Naruo 纳若 (Naluo 纳罗, Laluo; also Alu, Gan Yi) is a Loloish language cluster spoken by the Yi people of Yunnan, China.

==Classification==
Naluo is classified by Ethnologue as a Northern Loloish language, but Yang, et al. (2017) classifies Naruo as a Taloid language.

==Demographics==
According to David Bradley (2004), Naluo (Naruo, Laluo, Naru, Shuitian 水田, Shui Yi 水彝 (used in Yunnan)) is spoken by about 15,000 people mostly in eastern Yongsheng County and southern Huaping County, Yunnan, as well as in Pingjiang 平江 and Futian 福田镇 townships, western Panzhihua City, Sichuan. Naluo is moribund or extinct in Sichuan, and endangered in Yunnan.

==Varieties==
You (2013:85) reports that the na21 zu21 (Naruo 纳儒) language is spoken by the following Yi subgroups.
- Zhili 支里 (autonym: Naruo 纳儒): Nanhua Township, District 1, Yongsheng County 永胜县一区南华乡
- Luo 倮族 (autonym: Naruo 纳儒): Zhongcheng Township, District 4, Yongsheng County 永胜县四区忠诚乡
- Zi Yi 子彝 (autonym: Naruo 纳儒): Xilang Township, District 3, Yongsheng County 永胜县三区习朗乡

On the other hand, the Yongsheng County Gazetteer (1989:637) lists the following subgroups within Shuitian 水田.
- Shuitian 水田 (autonym: Naru 纳儒)
- Shui Yi 水彝 subgroup (autonym: Naruo 纳若)
- Luoluo 倮倮 subgroup (autonym: Xiqima 洗期麻; also called Li 傈/黎)

Other varieties are:
- Naru 纳儒 of southern and central Yongsheng County (pop. 7,000) and southern Huaping County (pop. 4,500)
- Naruo 纳若 (Zhili) of Yongsheng County and Huaping County, spoken by about 12,000 people. It may be the same as Xiaoliangshan Nosu.

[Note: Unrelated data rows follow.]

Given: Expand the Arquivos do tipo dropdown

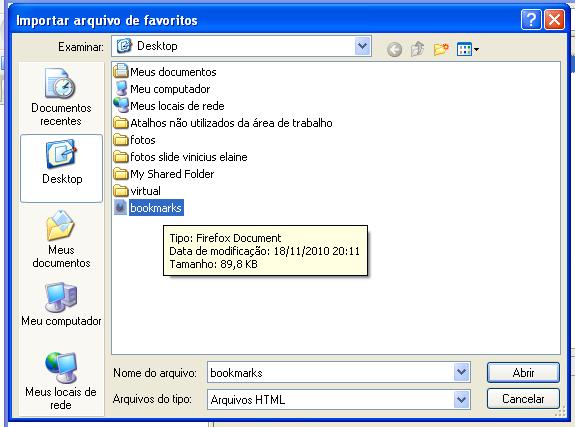Looking at the screenshot, I should 461,399.
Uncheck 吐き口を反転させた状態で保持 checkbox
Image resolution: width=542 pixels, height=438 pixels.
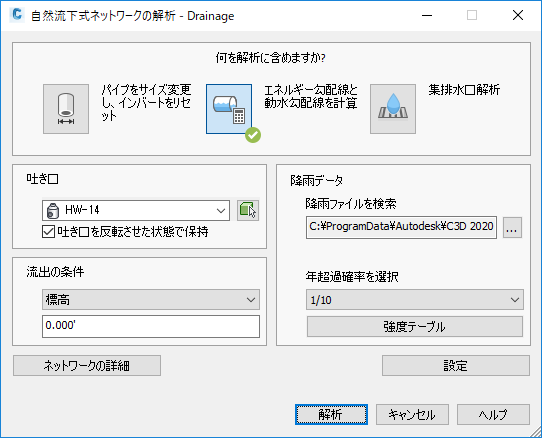[x=48, y=232]
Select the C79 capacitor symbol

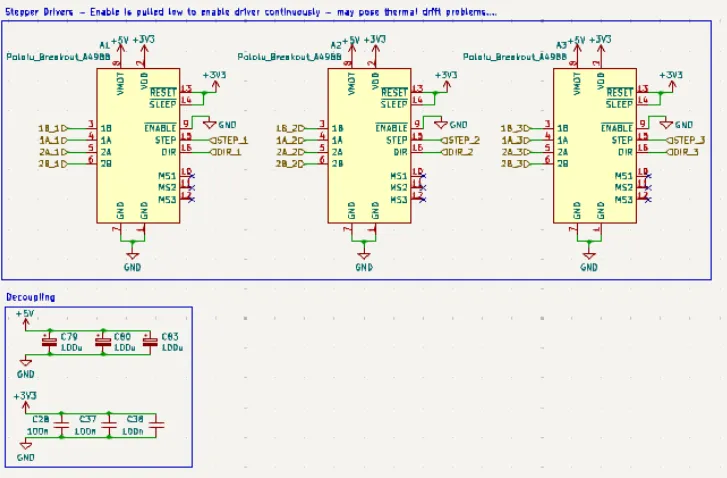click(49, 341)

Lopi (Shuitian 水田) is an essentially extinct language, although there are more than 15,000 people belonging to the ethnic group in Panzhihua, Sichuan (in Futian 福田 and Pingjiang 平江 Townships) and in northern Yunnan.

Yang, et al. (2017) lists Popei 泼佩 and Naruo 纳若 as Shuitian 水田 varieties, and classifies them as part of the Taloid cluster of Central Ngwi languages.

Zhili 支里 (autonym: Naruo 那若) is spoken by more than 300 persons in Xinying Village 新营村, Nanhua Township 南华乡, Beisheng District 北胜区; and in Xianrenhe Village 仙人河村, Dachang Township 大厂乡 (Yongsheng County Gazetteer 1989:637).